▶ **PROVIDED INFORMATION**
-- BEGIN --

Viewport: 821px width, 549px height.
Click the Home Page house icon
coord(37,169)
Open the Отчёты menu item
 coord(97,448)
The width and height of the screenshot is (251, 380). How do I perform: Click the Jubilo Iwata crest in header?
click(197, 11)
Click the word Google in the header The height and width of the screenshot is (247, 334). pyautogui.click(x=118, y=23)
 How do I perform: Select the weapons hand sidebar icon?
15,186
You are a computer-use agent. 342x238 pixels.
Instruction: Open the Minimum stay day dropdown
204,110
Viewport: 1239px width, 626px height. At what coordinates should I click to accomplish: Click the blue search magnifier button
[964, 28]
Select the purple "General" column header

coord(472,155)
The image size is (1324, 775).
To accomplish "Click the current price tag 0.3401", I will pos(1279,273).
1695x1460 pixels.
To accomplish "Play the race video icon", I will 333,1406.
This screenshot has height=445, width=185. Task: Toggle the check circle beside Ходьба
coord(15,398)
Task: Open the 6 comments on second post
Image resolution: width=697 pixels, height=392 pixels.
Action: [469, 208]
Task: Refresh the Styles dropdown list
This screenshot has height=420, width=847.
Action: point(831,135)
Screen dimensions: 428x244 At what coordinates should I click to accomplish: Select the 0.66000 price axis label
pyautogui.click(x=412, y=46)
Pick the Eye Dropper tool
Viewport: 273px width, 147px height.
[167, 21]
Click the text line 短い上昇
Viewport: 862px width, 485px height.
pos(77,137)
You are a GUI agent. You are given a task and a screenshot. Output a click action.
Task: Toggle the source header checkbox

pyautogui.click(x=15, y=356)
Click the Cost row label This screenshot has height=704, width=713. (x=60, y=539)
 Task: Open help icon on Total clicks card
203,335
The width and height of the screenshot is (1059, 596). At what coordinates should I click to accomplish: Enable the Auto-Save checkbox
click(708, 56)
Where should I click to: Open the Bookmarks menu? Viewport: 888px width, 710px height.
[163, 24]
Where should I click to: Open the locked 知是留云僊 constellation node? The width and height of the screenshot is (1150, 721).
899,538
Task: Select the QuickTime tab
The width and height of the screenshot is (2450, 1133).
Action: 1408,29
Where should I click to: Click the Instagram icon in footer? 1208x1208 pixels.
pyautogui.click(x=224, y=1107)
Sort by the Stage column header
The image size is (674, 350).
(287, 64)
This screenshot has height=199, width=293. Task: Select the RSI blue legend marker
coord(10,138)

-- END --

▶ **TASK BRIEF**
Count the lines in the entries above that contain the word "price", and reply with the number alone.

▶ **THE SOLUTION**
2